Exercise task ▸
Reproduce word for word the lines of the listing below, starting with the line that contains "Type in Доступные" and continuing through the end of the listing.

Dataset entries:

━━━━━━

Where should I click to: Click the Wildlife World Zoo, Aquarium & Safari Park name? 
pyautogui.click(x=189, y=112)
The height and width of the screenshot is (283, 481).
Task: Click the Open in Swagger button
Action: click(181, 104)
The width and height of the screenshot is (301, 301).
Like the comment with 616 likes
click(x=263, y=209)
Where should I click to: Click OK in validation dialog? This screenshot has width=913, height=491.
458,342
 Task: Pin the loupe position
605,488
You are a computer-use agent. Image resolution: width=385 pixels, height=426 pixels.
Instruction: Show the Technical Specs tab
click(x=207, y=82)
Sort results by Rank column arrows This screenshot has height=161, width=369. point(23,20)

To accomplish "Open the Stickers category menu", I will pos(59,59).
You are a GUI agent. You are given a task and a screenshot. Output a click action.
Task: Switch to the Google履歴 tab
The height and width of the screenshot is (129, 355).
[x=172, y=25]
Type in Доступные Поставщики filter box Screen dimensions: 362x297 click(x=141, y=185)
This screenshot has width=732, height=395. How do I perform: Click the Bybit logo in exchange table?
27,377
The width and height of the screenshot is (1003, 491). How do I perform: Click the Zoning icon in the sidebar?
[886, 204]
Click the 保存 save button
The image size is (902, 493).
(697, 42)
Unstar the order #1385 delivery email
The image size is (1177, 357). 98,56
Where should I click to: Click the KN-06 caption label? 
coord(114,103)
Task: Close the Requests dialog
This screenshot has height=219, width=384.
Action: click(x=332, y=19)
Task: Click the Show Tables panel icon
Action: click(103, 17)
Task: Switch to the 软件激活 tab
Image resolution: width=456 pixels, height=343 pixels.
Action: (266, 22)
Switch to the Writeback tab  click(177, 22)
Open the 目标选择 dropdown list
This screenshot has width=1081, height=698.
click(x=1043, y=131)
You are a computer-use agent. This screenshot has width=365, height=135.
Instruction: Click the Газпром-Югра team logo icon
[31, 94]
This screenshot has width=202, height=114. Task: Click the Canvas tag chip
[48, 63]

━━━━━━

Result for this task ▸
Type in Доступные Поставщики filter box Screen dimensions: 362x297 click(x=141, y=185)
This screenshot has width=732, height=395. How do I perform: Click the Bybit logo in exchange table?
27,377
The width and height of the screenshot is (1003, 491). How do I perform: Click the Zoning icon in the sidebar?
[886, 204]
Click the 保存 save button
The image size is (902, 493).
(697, 42)
Unstar the order #1385 delivery email
The image size is (1177, 357). 98,56
Where should I click to: Click the KN-06 caption label? 
coord(114,103)
Task: Close the Requests dialog
This screenshot has height=219, width=384.
Action: click(x=332, y=19)
Task: Click the Show Tables panel icon
Action: click(103, 17)
Task: Switch to the 软件激活 tab
Image resolution: width=456 pixels, height=343 pixels.
Action: (266, 22)
Switch to the Writeback tab  click(177, 22)
Open the 目标选择 dropdown list
This screenshot has width=1081, height=698.
click(x=1043, y=131)
You are a computer-use agent. This screenshot has width=365, height=135.
Instruction: Click the Газпром-Югра team logo icon
[31, 94]
This screenshot has width=202, height=114. Task: Click the Canvas tag chip
[48, 63]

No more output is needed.